[Future of the Internet workshop] OECD Discussion Forum -- Some initial thoughts on OECD discussion, Mike Nelson.
1. The Internet is now a critical infrastructure and a global platform for communication and commerce. What should be the role of governments in its development and management?
The Internet is both a critical infrastructure and a medium for creativity, entertainment, and communication. The reason the Internet has fostered so many new, exciting applications is because it--unlike other infrastructures--has not been regulated (or owned) by governments. In Europe and elsewhere, there is a debate over whether the Internet should be subject to broadcast regulation or telephony regulation or both--since VoIP, Webcasting, and Internet radio sort of resemble (and sometimes compete with) traditional services. However, the Internet is fundamentally different. Unlike over-the-air broadcasting or cable television, there is almost no limit to the number of "channels" that can be broadcast over the Web. Likewise, the economics and the technology of Voice over IP are fundamentally different than circuit-switched telephony.
Those who argue that there needs to be "technology neutrality" or "policy coherence," need to understand that the Internet is a new type a medium--a "many-to-many technology" unlike anything we've seen before. Rather than starting with the assumption that the Internet should be brought under existing regulatory regimes, we should try "zero-based regulation." I would argue that the correct regulatory model for the Internet is the model we use for paper. No one controls what I write on the pages of my diary or on a cocktail napkin or in a letter or in a brochure. No one tells me what color ink, what font type, or what size paper to use. In an increasing number of countries, governments do not try to control what newspapers publish.
So if the Internet is as ubiquitous, versatile, and unregulated as paper, what is the role of governments? First, research, education, and training. Second, promotion of the use of Internet, particularly for e-government services. Third, promoting competition by enforcing antitrust laws and adopting policies that lower barriers to entry (through spectrum policy, trade policy, providing access to public rights-of-way, etc.). Fourth, supporting development and adoption of open standards (by embracing open standards for government applications and through IPR policies that promote openness). And, of course, government law enforcement agencies have a key role to play in prosecuting criminal use of the Internet (and paper).
2. The Internet is challenging existing business models. How can we ensure there is sufficient investment to meet the network capacity demands of new applications and of an expanding base of users?
Governments should not be in the business of choosing between competing business models. Instead, they should foster a competitive marketplace where different companies can try different approaches. This is much easier with the Internet than with traditional telephony services. We'll see the full range of approaches: Sender-pays, receiver-pays, advertizers-pay, governments-pay. The key is to ensure the Internet stays an internetwork--that companies can't create "walled gardens" and "lock-in" customers. This does not require price regulation. This does not require details "Net neutrality" regulations. It requires promoting innovation and competition.
3. Innovation is taking place at the edges of the network. How do we ensure that this continues and how can it be enhanced?

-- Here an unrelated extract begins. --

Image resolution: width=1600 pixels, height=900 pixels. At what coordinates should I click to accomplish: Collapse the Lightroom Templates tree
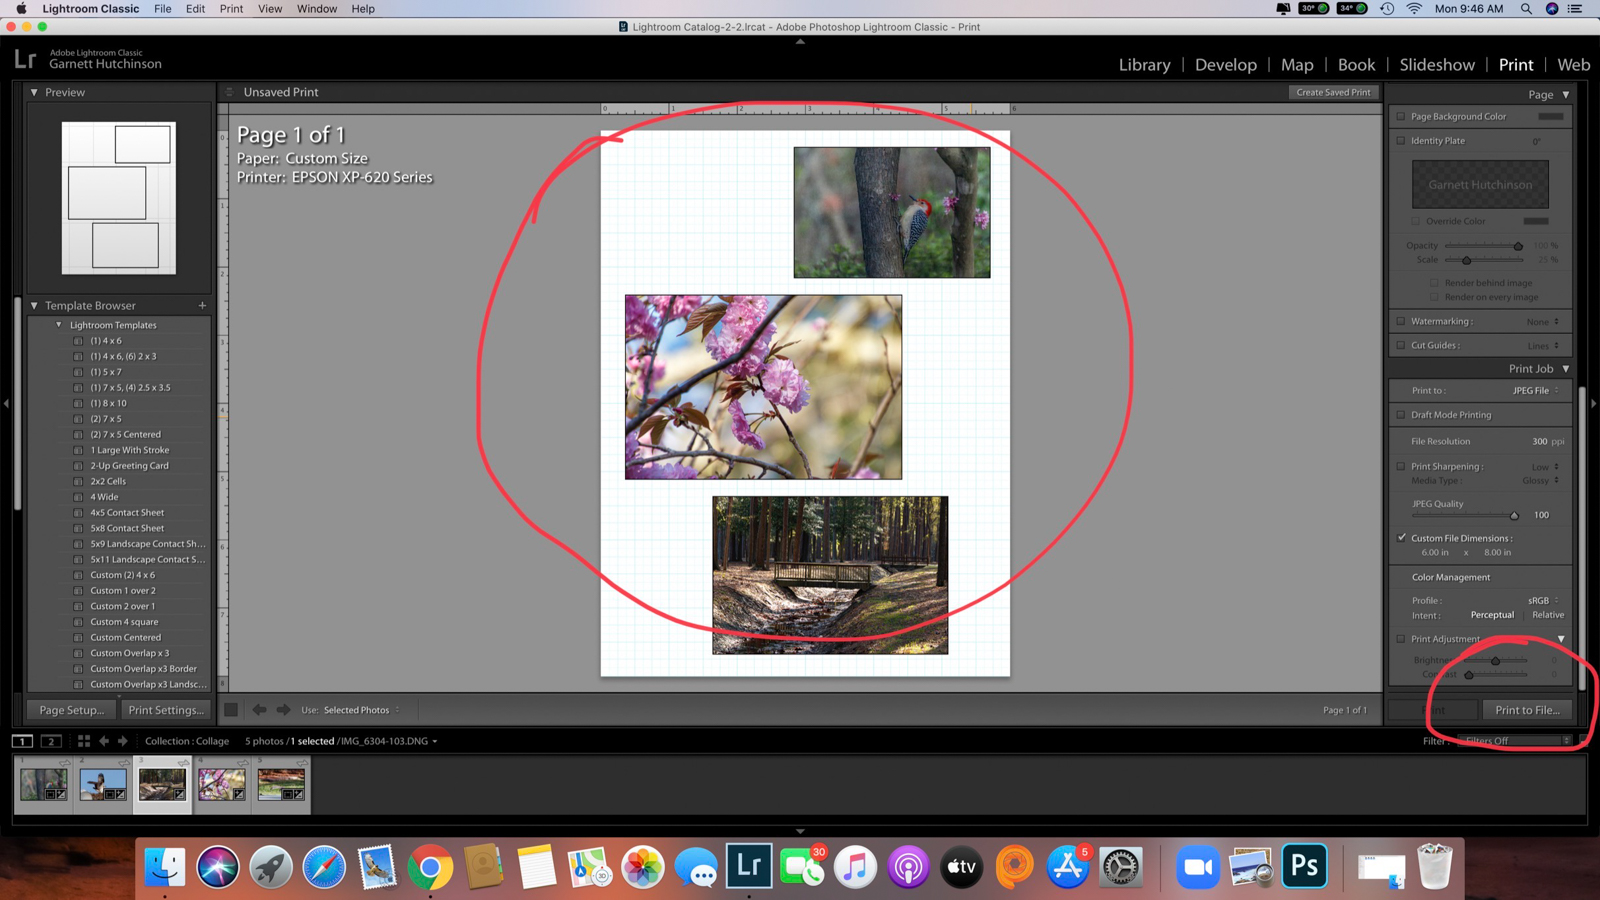point(58,324)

Competition, innovation, and open standards. This requires that government policymakers get more involved in development and promotion of open standards (and oppose standards that might be used to restrict competition.) The design of standards for IPv6, cyber-security, authentication, and new Internet services will shape the Internet for years to come.
4. The Internet is perceived as not being secure, nor does it protect privacy. What steps should be taken to improve security and privacy and by whom?
Compared to where we were ten years ago, the Internet is far more secure. There has been steady improvement in the technological solutions available and the number of different choices for consumers. Unfortunately, as the value of transactions taking place over the Internet has increased, the Internet has become a more attractive target for criminals and organized crime. And while security technologies are improving, many consumers and companies are not using the solutions that are available. Many consumers don't know which proprietary technologies to purchase. Here again, wider adoption of open standards (and open source solutions) could help accelerate the spread of better security tools. The recently announced Project Higgins initiative (http://www-03.ibm.com/press/us/en/pressrelease/19280.wss ) is one example.
5. Ubiquitous networks are being deployed. What are the drivers of these developments? What will be the impacts on individuals and society?
The first driver in the development of the Internet was providing access to remote computing resources. The second driver is e-mail and communications, which remains the main reason most Internet users first get connected. The third driver is content. Many people in the entertainment and content industry think that downloading commercial content is the most important driver. But it's not. Consumers want access to commercial and non-commercial content--and they want to share their own Web logs, photos, and video clips. A new driver, that will become increasingly important is collaboration and distributed computing. New tools, such as the Grid and Web services will turn the Internet into a platform for sharing and processing information. The Grid and Web services is likely to unleash even more new "game-changing" applications than the Web.